Difesa Personale (Wing Fight)- Workout dei 10 Round Per Diventare Un Vero “Osso Duro”

Difesa Personale (Wing Fight)- Workout dei 10 Round Per Diventare Un Vero “Osso Duro”

Ecco quello che serve per diventare veramente tosti con un Workout da 10 Round (a due livelli)

Magari non sarai mai pronto per entrare nella gabbia contro Conor McGregor, ma potrai “farti il mazzo” con questa routine di allenamento per diventare un combattente tosto, un bell’osso duro da masticare per un possibile avversario in strada.

Come ben sai non basta fare solamente allenamenti tecnici (propriocezione, simulazioni con compagno, vuoti allo specchio, lavori di coordinazione, ecc..) per diventare forti e tosti, ma devi anche essere condizionato ed avere una maggior resistenza cardiovascolare.

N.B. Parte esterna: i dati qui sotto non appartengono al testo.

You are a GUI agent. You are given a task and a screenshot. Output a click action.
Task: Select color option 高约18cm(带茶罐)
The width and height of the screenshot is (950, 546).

Il Wing Fight, come ogni buon sistema di difesa personale ha delle caratteristiche uniche per essere un ottimo metodo di combattimento, ma un streetfighter lo sa che deve essere anche preparato atleticamente oltre che tecnicamente.

Questo allenamento cardio adrenalinico non solo aiuta a bruciare calorie e grassi, ma migliora i livelli complessivi di condizionamento e di resistenza per una maggiore prestazione atletica in palestra e fuori in strada in caso di bisogno.
Prova il nostro Workout
Quindi inserisci nella tua routine settimanale questo semplice circuito da 10 round che coinvolgerà tutto il corpo, e mi raccomando non risparmiare, ma spingi il gas fino in fondo!
Prendi nota di questi 10 esercizi, magari provali prima se non li hai mai fatti e falli a tutto gas con solamente 45 secondi di riposo tra ogni round.

WORKOUT DEI 10 ROUND

Ora hai bisogno di un sacco, una corda per saltare ed un timer per completare il tuo allenamento.

COMBINAZIONI AL SACCO PESANTE
Esegui qui una combinazione a tuo piacimento di braccia e gambe (magari quella che stai studiando nel tuo microciclo)
Principianti: 15 secondi
Atleti avanzati: 2 minuti

CORDA PER SALTARE

Principianti: 15 secondi
Atleti avanzati: 2 minuti

JUMPING JACKS

Principianti: 10 ripetizioni

Atleti avanzati: 20 ripetizioni




SQUAT THRUST

)
Principianti: 10 ripetizioni
atleti avanzati: 20 ripetizioni

MOUNTAIN CLIMBERS
Principianti: 10 ripetizioni
Atleti avanzati: 20 ripetizioni

PUSH-UP

Principianti: 10 ripetizioni
Atleti avanzati: 20 ripetizioni

Vuoti allo specchio: Jab- Diretto- Gancio- Montante
Principianti: 15 secondi
Atleti avanzati: 2 minuti

Calci: Frontale- circolare- laterale- ginocchiata
Principianti: 15 secondi
Allenatori avanzate: 2 minuti

Ricordate che una buona tecnica non supportata da un corpo condizionato è come una Ferrari senza ruote.